TASK REQUIREMENTS » Pick every line out of the entries below that holds the string "logo", and report them.

Start of DATA

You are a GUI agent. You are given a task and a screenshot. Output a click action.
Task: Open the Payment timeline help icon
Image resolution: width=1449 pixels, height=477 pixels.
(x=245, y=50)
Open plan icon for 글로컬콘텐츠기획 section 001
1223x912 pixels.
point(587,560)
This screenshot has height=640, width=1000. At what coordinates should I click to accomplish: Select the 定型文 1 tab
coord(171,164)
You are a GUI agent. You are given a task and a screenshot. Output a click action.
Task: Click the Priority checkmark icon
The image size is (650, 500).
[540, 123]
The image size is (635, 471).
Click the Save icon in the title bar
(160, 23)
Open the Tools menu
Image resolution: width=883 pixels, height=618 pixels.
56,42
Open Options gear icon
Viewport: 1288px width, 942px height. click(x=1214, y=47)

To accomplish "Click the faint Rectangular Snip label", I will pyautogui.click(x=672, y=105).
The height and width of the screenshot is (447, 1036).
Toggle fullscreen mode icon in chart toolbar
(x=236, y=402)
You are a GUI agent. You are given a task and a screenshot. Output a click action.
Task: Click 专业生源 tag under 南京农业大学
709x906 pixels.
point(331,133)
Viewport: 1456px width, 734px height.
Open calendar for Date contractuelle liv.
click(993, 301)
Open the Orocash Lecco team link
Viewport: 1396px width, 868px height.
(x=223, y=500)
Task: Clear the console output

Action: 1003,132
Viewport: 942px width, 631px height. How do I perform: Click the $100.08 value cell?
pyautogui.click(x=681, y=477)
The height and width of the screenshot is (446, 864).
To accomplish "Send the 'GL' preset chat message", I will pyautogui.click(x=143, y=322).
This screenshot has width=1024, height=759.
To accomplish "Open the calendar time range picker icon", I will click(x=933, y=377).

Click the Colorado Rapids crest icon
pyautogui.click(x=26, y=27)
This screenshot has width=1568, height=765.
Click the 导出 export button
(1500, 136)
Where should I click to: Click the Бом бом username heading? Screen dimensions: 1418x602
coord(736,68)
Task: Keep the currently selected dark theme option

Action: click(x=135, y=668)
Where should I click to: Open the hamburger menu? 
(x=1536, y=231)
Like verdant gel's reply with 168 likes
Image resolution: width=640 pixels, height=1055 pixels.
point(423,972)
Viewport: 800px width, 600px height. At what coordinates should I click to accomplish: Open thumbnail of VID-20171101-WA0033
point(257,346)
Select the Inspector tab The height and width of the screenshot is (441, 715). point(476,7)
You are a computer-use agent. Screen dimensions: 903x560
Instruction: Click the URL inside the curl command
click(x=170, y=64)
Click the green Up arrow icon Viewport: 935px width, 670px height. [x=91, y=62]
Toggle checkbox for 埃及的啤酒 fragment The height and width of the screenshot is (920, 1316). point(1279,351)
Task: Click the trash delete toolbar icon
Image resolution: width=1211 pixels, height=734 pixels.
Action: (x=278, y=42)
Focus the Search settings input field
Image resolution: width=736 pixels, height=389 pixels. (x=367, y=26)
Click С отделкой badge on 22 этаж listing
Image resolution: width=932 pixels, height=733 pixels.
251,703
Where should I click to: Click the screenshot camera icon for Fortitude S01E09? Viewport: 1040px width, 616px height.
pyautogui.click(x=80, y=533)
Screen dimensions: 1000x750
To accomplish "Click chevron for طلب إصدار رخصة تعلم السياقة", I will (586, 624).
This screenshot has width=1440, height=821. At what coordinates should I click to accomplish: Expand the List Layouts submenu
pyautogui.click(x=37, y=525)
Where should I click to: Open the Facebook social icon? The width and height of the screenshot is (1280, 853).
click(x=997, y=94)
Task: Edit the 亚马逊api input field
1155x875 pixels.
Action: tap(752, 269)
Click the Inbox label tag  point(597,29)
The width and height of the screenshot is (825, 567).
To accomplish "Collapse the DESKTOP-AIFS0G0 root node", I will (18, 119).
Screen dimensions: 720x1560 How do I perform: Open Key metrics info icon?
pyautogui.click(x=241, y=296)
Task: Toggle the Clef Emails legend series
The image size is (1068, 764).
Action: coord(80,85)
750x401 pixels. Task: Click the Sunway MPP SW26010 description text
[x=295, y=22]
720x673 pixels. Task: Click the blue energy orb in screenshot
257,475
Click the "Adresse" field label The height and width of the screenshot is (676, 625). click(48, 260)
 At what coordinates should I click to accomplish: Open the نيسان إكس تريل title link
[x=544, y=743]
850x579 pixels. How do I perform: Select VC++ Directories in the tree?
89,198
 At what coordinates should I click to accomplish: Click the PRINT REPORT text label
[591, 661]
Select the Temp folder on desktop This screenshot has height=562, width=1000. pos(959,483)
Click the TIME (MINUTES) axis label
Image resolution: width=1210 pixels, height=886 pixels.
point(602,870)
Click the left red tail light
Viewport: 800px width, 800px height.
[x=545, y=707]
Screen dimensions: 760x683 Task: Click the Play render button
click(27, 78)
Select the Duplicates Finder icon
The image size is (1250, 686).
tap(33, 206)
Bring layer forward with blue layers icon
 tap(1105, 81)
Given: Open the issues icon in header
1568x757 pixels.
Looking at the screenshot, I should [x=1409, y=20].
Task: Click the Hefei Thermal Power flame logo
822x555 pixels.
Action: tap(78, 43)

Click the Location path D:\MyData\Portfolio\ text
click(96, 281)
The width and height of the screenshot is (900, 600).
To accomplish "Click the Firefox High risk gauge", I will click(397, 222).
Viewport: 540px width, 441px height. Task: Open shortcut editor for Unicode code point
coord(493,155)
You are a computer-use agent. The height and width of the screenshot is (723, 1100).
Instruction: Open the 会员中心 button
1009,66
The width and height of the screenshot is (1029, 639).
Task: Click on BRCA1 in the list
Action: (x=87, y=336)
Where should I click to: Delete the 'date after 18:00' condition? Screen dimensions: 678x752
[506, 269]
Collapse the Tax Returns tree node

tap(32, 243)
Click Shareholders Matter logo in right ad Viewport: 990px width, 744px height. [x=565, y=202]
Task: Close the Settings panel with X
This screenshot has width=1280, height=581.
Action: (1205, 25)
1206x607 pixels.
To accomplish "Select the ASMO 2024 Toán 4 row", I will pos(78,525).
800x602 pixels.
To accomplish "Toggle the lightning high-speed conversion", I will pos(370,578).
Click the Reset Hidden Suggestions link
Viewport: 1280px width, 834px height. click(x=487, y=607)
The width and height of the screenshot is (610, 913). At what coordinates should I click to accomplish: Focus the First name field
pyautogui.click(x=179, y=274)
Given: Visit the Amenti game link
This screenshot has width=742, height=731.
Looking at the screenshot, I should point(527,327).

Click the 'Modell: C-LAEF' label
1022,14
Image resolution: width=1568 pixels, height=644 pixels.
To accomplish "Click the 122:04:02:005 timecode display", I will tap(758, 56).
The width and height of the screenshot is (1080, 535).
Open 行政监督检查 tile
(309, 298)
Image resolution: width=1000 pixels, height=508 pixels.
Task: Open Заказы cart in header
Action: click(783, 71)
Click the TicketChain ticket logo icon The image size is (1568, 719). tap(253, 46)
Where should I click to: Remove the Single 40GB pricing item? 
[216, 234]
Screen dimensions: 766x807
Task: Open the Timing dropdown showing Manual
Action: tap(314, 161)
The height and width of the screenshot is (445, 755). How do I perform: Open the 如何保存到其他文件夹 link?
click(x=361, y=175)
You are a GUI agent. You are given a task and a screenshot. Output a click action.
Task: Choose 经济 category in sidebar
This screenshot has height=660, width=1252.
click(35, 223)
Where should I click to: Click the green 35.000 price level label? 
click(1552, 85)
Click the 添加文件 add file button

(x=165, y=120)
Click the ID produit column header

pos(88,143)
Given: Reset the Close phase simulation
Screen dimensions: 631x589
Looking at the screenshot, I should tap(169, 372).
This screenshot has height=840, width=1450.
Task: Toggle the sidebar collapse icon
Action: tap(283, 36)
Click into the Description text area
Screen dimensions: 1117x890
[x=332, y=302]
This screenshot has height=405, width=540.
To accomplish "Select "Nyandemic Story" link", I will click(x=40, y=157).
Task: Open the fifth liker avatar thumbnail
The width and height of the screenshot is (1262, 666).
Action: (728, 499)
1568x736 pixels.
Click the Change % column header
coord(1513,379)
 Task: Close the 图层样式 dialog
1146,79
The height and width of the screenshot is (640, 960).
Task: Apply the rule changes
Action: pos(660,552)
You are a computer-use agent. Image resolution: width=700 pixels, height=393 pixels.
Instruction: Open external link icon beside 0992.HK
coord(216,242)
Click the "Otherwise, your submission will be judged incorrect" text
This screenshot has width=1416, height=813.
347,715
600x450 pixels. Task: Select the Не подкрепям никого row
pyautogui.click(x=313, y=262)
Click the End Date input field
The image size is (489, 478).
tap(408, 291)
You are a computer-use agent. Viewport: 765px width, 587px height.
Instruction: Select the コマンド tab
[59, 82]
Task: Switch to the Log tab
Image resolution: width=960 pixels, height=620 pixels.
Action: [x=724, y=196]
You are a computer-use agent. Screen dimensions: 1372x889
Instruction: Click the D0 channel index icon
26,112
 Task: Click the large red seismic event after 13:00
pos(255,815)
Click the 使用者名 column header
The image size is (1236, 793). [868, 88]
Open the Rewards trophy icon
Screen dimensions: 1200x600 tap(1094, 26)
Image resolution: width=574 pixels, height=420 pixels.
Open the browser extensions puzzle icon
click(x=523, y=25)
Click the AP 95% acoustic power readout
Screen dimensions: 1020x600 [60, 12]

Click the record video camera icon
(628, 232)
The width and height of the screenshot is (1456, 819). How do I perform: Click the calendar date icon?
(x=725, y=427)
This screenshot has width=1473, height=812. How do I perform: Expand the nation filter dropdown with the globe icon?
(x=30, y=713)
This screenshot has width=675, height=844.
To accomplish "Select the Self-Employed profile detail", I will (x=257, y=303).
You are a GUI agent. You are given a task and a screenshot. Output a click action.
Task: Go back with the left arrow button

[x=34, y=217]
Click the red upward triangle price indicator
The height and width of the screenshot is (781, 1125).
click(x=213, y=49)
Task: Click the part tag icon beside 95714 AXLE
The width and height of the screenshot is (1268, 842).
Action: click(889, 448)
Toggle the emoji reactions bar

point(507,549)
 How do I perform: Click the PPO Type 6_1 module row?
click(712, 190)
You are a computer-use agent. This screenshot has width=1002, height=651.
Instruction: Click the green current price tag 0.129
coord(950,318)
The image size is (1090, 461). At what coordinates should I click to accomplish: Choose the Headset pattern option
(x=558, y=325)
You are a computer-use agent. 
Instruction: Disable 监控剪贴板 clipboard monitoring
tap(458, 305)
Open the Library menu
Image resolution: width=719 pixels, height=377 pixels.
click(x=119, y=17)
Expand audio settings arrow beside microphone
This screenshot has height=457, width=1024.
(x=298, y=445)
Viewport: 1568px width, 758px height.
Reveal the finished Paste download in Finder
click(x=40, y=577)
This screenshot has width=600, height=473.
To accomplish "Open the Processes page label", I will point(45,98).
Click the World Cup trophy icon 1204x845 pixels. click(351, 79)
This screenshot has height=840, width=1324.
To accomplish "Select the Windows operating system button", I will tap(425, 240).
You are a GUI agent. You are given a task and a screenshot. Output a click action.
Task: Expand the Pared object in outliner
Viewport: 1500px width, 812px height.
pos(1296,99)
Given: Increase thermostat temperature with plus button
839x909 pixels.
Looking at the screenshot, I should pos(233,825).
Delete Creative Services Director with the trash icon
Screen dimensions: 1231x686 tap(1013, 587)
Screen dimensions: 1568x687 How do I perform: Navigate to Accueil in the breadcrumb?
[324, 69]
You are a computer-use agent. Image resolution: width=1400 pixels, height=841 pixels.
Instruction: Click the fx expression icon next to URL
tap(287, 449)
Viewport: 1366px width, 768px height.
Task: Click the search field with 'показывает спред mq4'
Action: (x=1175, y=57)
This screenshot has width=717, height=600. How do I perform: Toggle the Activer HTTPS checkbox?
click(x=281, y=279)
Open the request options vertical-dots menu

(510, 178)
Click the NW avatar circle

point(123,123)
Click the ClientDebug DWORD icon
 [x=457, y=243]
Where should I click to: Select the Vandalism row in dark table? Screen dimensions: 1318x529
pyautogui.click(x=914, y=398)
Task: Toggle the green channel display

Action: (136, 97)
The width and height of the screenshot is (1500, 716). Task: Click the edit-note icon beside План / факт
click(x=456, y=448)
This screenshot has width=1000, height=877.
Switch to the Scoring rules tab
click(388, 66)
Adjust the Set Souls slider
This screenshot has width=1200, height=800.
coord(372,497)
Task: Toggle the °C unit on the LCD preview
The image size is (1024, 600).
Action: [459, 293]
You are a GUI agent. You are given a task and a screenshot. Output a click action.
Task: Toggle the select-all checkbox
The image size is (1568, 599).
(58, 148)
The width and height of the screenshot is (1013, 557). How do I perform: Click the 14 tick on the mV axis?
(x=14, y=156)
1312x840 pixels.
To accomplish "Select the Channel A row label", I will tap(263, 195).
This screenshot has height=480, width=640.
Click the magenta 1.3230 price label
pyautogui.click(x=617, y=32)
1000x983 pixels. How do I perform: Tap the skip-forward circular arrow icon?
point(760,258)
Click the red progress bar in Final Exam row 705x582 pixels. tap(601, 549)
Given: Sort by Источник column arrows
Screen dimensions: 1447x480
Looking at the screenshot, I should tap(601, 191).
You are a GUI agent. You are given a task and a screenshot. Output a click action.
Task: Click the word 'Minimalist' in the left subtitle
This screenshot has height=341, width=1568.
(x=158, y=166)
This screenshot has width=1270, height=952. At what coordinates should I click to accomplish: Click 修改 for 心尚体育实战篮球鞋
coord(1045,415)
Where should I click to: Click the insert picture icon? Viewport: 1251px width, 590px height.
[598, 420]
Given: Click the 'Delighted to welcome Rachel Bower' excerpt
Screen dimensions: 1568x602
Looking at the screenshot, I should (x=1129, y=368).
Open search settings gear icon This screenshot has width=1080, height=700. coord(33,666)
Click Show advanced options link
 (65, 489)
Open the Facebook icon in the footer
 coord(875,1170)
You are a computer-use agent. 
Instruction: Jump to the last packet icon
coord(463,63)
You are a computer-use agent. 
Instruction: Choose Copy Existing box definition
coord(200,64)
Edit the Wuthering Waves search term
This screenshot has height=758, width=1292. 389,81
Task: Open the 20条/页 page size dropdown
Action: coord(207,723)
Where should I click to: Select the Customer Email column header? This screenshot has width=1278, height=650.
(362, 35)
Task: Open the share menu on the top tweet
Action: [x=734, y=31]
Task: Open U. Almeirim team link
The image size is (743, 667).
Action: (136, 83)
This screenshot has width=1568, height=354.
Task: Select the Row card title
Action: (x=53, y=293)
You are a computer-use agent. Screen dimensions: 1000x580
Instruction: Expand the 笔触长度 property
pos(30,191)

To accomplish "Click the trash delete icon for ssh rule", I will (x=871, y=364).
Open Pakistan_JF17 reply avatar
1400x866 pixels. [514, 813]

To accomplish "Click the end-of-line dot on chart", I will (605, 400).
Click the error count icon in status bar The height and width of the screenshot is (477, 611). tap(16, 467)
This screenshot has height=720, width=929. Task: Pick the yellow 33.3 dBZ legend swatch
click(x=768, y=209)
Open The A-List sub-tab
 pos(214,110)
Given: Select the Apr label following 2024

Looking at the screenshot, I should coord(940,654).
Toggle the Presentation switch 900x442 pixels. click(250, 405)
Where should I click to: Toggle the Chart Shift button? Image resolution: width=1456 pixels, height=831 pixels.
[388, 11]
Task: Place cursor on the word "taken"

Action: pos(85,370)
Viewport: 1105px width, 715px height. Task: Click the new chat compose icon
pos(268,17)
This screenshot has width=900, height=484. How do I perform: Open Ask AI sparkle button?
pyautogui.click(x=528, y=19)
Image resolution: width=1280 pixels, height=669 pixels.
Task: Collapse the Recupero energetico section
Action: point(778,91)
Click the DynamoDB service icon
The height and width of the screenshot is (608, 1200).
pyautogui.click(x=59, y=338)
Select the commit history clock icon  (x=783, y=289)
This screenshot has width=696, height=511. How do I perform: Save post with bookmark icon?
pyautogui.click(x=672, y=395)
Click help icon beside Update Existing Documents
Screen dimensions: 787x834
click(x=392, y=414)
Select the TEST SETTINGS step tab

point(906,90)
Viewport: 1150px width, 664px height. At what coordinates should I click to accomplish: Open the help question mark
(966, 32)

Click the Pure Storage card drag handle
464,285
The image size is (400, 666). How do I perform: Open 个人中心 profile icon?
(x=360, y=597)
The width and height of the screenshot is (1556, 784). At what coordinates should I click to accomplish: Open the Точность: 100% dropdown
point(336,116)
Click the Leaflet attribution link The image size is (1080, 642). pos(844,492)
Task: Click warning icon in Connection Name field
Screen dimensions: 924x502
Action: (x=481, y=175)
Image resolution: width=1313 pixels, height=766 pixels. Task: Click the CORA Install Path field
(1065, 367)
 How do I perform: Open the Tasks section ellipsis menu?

End of DATA

TASK RESULT »
Task: Click the Hefei Thermal Power flame logo
Click Shareholders Matter logo in right ad Viewport: 990px width, 744px height. [x=565, y=202]
Click the TicketChain ticket logo icon The image size is (1568, 719). tap(253, 46)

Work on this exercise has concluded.